(Stored records)
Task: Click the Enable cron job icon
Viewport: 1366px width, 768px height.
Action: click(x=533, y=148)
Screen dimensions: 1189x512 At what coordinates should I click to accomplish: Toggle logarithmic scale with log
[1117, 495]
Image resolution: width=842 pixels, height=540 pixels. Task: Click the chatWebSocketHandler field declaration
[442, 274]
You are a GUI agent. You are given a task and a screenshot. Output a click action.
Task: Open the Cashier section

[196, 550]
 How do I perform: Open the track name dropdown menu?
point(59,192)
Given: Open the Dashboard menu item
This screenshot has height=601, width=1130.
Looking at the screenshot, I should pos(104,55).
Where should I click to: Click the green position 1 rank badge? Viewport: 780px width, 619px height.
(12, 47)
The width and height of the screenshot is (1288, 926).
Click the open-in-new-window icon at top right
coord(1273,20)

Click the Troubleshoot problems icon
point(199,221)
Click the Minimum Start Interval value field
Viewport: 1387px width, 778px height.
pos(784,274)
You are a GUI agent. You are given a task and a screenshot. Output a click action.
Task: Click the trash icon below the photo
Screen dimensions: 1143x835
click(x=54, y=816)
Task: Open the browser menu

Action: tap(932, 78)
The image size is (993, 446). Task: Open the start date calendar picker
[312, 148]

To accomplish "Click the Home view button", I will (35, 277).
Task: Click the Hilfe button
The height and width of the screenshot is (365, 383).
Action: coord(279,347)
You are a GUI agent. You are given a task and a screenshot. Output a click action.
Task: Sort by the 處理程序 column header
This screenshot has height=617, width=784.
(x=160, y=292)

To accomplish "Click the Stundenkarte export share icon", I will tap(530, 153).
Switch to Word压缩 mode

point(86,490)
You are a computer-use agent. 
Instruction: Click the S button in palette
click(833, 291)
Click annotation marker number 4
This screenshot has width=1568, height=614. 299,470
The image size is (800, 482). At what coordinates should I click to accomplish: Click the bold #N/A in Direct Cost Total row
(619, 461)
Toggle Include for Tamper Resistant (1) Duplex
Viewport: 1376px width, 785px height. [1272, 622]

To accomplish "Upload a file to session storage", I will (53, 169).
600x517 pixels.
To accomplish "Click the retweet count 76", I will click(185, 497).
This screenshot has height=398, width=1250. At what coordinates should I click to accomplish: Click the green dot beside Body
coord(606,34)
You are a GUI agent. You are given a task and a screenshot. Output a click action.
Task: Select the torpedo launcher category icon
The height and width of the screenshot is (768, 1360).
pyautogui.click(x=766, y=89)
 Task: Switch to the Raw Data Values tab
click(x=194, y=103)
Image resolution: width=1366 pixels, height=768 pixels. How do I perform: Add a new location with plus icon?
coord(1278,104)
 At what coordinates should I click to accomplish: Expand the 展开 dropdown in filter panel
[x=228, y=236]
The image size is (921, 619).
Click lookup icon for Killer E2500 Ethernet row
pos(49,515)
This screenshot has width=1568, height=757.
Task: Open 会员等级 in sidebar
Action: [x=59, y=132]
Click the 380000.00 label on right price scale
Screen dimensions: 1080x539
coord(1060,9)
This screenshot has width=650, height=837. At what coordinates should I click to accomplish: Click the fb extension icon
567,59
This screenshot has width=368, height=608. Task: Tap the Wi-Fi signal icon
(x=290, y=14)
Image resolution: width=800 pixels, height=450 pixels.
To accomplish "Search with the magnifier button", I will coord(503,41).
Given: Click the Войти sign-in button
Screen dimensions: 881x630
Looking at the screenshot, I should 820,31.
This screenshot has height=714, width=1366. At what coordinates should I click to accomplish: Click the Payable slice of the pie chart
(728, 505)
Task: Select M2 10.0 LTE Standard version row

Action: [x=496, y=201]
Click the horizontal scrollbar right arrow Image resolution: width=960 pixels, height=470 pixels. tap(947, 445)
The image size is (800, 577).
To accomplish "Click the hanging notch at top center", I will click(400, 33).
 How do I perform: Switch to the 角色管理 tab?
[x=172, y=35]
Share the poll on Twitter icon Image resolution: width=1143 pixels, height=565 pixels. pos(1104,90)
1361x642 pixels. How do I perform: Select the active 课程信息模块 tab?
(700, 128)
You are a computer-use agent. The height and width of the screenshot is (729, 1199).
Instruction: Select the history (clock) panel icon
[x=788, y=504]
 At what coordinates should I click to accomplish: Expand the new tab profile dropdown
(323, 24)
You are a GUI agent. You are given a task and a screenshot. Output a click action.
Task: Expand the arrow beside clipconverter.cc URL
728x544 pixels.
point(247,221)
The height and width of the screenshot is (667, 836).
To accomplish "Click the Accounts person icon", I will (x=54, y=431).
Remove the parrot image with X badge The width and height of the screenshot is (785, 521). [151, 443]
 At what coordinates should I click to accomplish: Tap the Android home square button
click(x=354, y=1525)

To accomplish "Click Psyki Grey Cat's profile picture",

ASSIGNMENT.
Give back each line above exactly as written.

ANSWER TO THIS EXERCISE.
Task: Click the Enable cron job icon
Viewport: 1366px width, 768px height.
Action: click(x=533, y=148)
Screen dimensions: 1189x512 At what coordinates should I click to accomplish: Toggle logarithmic scale with log
[1117, 495]
Image resolution: width=842 pixels, height=540 pixels. Task: Click the chatWebSocketHandler field declaration
[442, 274]
You are a GUI agent. You are given a task and a screenshot. Output a click action.
Task: Open the Cashier section

[196, 550]
 How do I perform: Open the track name dropdown menu?
point(59,192)
Given: Open the Dashboard menu item
This screenshot has height=601, width=1130.
Looking at the screenshot, I should pos(104,55).
Where should I click to: Click the green position 1 rank badge? Viewport: 780px width, 619px height.
(12, 47)
The width and height of the screenshot is (1288, 926).
Click the open-in-new-window icon at top right
coord(1273,20)

Click the Troubleshoot problems icon
point(199,221)
Click the Minimum Start Interval value field
Viewport: 1387px width, 778px height.
pos(784,274)
You are a GUI agent. You are given a task and a screenshot. Output a click action.
Task: Click the trash icon below the photo
Screen dimensions: 1143x835
click(x=54, y=816)
Task: Open the browser menu

Action: tap(932, 78)
The image size is (993, 446). Task: Open the start date calendar picker
[312, 148]

To accomplish "Click the Home view button", I will (35, 277).
Task: Click the Hilfe button
The height and width of the screenshot is (365, 383).
Action: coord(279,347)
You are a GUI agent. You are given a task and a screenshot. Output a click action.
Task: Sort by the 處理程序 column header
This screenshot has height=617, width=784.
(x=160, y=292)

To accomplish "Click the Stundenkarte export share icon", I will tap(530, 153).
Switch to Word压缩 mode

point(86,490)
You are a computer-use agent. 
Instruction: Click the S button in palette
click(833, 291)
Click annotation marker number 4
This screenshot has width=1568, height=614. 299,470
The image size is (800, 482). At what coordinates should I click to accomplish: Click the bold #N/A in Direct Cost Total row
(619, 461)
Toggle Include for Tamper Resistant (1) Duplex
Viewport: 1376px width, 785px height. [1272, 622]

To accomplish "Upload a file to session storage", I will (53, 169).
600x517 pixels.
To accomplish "Click the retweet count 76", I will click(185, 497).
This screenshot has height=398, width=1250. At what coordinates should I click to accomplish: Click the green dot beside Body
coord(606,34)
You are a GUI agent. You are given a task and a screenshot. Output a click action.
Task: Select the torpedo launcher category icon
The height and width of the screenshot is (768, 1360).
pyautogui.click(x=766, y=89)
 Task: Switch to the Raw Data Values tab
click(x=194, y=103)
Image resolution: width=1366 pixels, height=768 pixels. How do I perform: Add a new location with plus icon?
coord(1278,104)
 At what coordinates should I click to accomplish: Expand the 展开 dropdown in filter panel
[x=228, y=236]
The image size is (921, 619).
Click lookup icon for Killer E2500 Ethernet row
pos(49,515)
This screenshot has width=1568, height=757.
Task: Open 会员等级 in sidebar
Action: [x=59, y=132]
Click the 380000.00 label on right price scale
Screen dimensions: 1080x539
coord(1060,9)
This screenshot has width=650, height=837. At what coordinates should I click to accomplish: Click the fb extension icon
567,59
This screenshot has width=368, height=608. Task: Tap the Wi-Fi signal icon
(x=290, y=14)
Image resolution: width=800 pixels, height=450 pixels.
To accomplish "Search with the magnifier button", I will coord(503,41).
Given: Click the Войти sign-in button
Screen dimensions: 881x630
Looking at the screenshot, I should 820,31.
This screenshot has height=714, width=1366. At what coordinates should I click to accomplish: Click the Payable slice of the pie chart
(728, 505)
Task: Select M2 10.0 LTE Standard version row

Action: [x=496, y=201]
Click the horizontal scrollbar right arrow Image resolution: width=960 pixels, height=470 pixels. tap(947, 445)
The image size is (800, 577).
To accomplish "Click the hanging notch at top center", I will click(400, 33).
 How do I perform: Switch to the 角色管理 tab?
[x=172, y=35]
Share the poll on Twitter icon Image resolution: width=1143 pixels, height=565 pixels. pos(1104,90)
1361x642 pixels. How do I perform: Select the active 课程信息模块 tab?
(700, 128)
You are a computer-use agent. The height and width of the screenshot is (729, 1199).
Instruction: Select the history (clock) panel icon
[x=788, y=504]
 At what coordinates should I click to accomplish: Expand the new tab profile dropdown
(323, 24)
You are a GUI agent. You are given a task and a screenshot. Output a click action.
Task: Expand the arrow beside clipconverter.cc URL
728x544 pixels.
point(247,221)
The height and width of the screenshot is (667, 836).
To accomplish "Click the Accounts person icon", I will (x=54, y=431).
Remove the parrot image with X badge The width and height of the screenshot is (785, 521). [151, 443]
 At what coordinates should I click to accomplish: Tap the Android home square button
click(x=354, y=1525)

To accomplish "Click Psyki Grey Cat's profile picture",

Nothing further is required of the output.